I just received my order from New Directions, and I'm very pumped about my new selection of EOs!


----------



## digit (Feb 7, 2009)

I have this also from New Directions. It is like a thick, syrupy, gooey consistency. I removed the reducer cap and used a plastic pick to dig a bit out. Way difficult to measure and I could not do drops. The only time I used it was for an EO blend. Even after 10 days of "melding", only some of the vanilla dissolved. I haven't used it since. Smells fabulous and I figured more bang for the buck since it was so concentrated. I would be interested in how to utilize it. 

I would not microwave it, but you could try gently warming it in a tablespoon or so of your oils while stirring it. I considered adding a touch of polysorbate 20 (in a separate little dish) to see if I could thin it a bit, but haven't tried it yet.

Digit


----------



## surf girl (Feb 7, 2009)

Thanks, digit. 



			
				digit said:
			
		

> I figured more bang for the buck since it was so concentrated.



This was exactly my thought when I bought it.  Ha.


----------



## Trish (Feb 19, 2009)

I also have this sticky mess problem with a 5ML vial of Labdanum from NDA, it smells great but is so thick i can't use it. I'll be watching to see if you get this resolved. Good luck to both of you? :?


----------



## surf girl (Feb 19, 2009)

Well, I dissolved it in Rum (was gonna go with Vodka, but had none), and that worked very well.  So I guess I could use that in perfume, if I were making perfume.  But alcohol and soap... Hmm.   It does dissolve in water, too, but not nearly as well.

Still playing.


----------



## carebear (Feb 19, 2009)

digit said:
			
		

> I have this also from New Directions. ... The only time I used it was for an EO blend. Even after 10 days of "melding", only some of the vanilla dissolved. I... but you could try gently warming it in a tablespoon or so of your oils while stirring it.

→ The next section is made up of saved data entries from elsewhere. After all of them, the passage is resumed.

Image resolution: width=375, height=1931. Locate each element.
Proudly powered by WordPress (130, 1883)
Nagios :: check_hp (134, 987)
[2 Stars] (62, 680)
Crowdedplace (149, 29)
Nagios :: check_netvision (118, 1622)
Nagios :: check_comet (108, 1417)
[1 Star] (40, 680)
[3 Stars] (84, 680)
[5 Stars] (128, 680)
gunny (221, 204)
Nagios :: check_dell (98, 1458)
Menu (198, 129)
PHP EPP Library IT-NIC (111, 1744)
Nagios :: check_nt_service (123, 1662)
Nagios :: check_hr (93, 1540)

don't bother trying to dissolve it in oils.  According to the NDA MSDS it's ..."oluble in water and alcohol. Immisible in oils."
http://www.newdirectionsaromatics.com/m ... dmsdsl.htm

That's why the rum worked.  

(try some warm water)


----------



## surf girl (Feb 20, 2009)

Hey carebear, I think you're the one who put me on to the alcohol/water but NOT OIL dissolution thing (maybe in my other, related, whate-the-F-do-I-do-with-this-stuff? thread).  Someone did - I wasn't bright enough to look stuff like that up on my own. Without the Mystery Chemist's help, I would have been playing fruitlessly with oil and vanilla fo-evah.


----------



## digit (Feb 20, 2009)

carebear said:
			
		

> digit said:
> 
> 
> 
> ...


Of course, I was not thinking. I did not intend to give bad info. I need to learn to engage my brain before typing or still my fingers. Thank you Carebear.

Digit


----------